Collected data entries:

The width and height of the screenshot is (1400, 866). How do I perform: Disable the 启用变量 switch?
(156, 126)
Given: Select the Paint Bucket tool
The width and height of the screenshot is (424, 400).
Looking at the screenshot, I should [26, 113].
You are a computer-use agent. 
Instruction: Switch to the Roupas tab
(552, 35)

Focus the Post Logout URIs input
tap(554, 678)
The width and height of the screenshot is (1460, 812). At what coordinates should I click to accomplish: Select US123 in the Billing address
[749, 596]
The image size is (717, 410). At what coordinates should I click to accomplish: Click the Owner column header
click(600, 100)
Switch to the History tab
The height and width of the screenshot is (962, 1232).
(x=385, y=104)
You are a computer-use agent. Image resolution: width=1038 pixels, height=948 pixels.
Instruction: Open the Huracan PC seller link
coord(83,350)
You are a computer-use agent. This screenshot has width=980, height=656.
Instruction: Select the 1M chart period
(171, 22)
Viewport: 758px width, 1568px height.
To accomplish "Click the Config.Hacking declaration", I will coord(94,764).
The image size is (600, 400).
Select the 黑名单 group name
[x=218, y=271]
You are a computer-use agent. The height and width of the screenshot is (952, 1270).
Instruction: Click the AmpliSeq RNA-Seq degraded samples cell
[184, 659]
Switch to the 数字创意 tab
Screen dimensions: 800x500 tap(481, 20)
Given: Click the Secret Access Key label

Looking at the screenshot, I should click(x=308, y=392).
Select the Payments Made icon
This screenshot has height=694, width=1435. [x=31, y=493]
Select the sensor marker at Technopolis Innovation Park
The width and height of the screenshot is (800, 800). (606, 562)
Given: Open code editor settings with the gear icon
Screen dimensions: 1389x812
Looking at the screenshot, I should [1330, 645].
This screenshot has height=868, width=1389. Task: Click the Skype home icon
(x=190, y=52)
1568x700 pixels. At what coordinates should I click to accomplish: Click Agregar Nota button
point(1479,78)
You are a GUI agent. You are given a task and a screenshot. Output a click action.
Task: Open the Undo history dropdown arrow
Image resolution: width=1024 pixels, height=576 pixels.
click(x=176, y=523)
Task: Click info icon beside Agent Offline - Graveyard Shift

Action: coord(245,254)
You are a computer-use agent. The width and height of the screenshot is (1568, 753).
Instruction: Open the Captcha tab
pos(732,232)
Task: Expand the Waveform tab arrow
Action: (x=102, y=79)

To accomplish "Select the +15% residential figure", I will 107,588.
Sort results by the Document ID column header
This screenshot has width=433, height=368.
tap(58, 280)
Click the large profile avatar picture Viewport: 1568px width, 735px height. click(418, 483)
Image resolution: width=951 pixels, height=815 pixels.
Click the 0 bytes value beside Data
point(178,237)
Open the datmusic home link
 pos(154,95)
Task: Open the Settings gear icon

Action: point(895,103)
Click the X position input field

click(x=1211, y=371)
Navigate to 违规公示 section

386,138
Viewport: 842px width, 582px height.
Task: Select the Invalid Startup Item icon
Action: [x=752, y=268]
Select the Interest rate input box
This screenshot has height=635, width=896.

EXERCISE:
Every record above is to be written out exactly.

ANSWER BOX:
The width and height of the screenshot is (1400, 866). How do I perform: Disable the 启用变量 switch?
(156, 126)
Given: Select the Paint Bucket tool
The width and height of the screenshot is (424, 400).
Looking at the screenshot, I should [26, 113].
You are a computer-use agent. 
Instruction: Switch to the Roupas tab
(552, 35)

Focus the Post Logout URIs input
tap(554, 678)
The width and height of the screenshot is (1460, 812). At what coordinates should I click to accomplish: Select US123 in the Billing address
[749, 596]
The image size is (717, 410). At what coordinates should I click to accomplish: Click the Owner column header
click(600, 100)
Switch to the History tab
The height and width of the screenshot is (962, 1232).
(x=385, y=104)
You are a computer-use agent. Image resolution: width=1038 pixels, height=948 pixels.
Instruction: Open the Huracan PC seller link
coord(83,350)
You are a computer-use agent. This screenshot has width=980, height=656.
Instruction: Select the 1M chart period
(171, 22)
Viewport: 758px width, 1568px height.
To accomplish "Click the Config.Hacking declaration", I will coord(94,764).
The image size is (600, 400).
Select the 黑名单 group name
[x=218, y=271]
You are a computer-use agent. The height and width of the screenshot is (952, 1270).
Instruction: Click the AmpliSeq RNA-Seq degraded samples cell
[184, 659]
Switch to the 数字创意 tab
Screen dimensions: 800x500 tap(481, 20)
Given: Click the Secret Access Key label

Looking at the screenshot, I should click(x=308, y=392).
Select the Payments Made icon
This screenshot has height=694, width=1435. [x=31, y=493]
Select the sensor marker at Technopolis Innovation Park
The width and height of the screenshot is (800, 800). (606, 562)
Given: Open code editor settings with the gear icon
Screen dimensions: 1389x812
Looking at the screenshot, I should [1330, 645].
This screenshot has height=868, width=1389. Task: Click the Skype home icon
(x=190, y=52)
1568x700 pixels. At what coordinates should I click to accomplish: Click Agregar Nota button
point(1479,78)
You are a GUI agent. You are given a task and a screenshot. Output a click action.
Task: Open the Undo history dropdown arrow
Image resolution: width=1024 pixels, height=576 pixels.
click(x=176, y=523)
Task: Click info icon beside Agent Offline - Graveyard Shift

Action: coord(245,254)
You are a computer-use agent. The width and height of the screenshot is (1568, 753).
Instruction: Open the Captcha tab
pos(732,232)
Task: Expand the Waveform tab arrow
Action: (x=102, y=79)

To accomplish "Select the +15% residential figure", I will 107,588.
Sort results by the Document ID column header
This screenshot has width=433, height=368.
tap(58, 280)
Click the large profile avatar picture Viewport: 1568px width, 735px height. click(418, 483)
Image resolution: width=951 pixels, height=815 pixels.
Click the 0 bytes value beside Data
point(178,237)
Open the datmusic home link
 pos(154,95)
Task: Open the Settings gear icon

Action: point(895,103)
Click the X position input field

click(x=1211, y=371)
Navigate to 违规公示 section

386,138
Viewport: 842px width, 582px height.
Task: Select the Invalid Startup Item icon
Action: [x=752, y=268]
Select the Interest rate input box
This screenshot has height=635, width=896.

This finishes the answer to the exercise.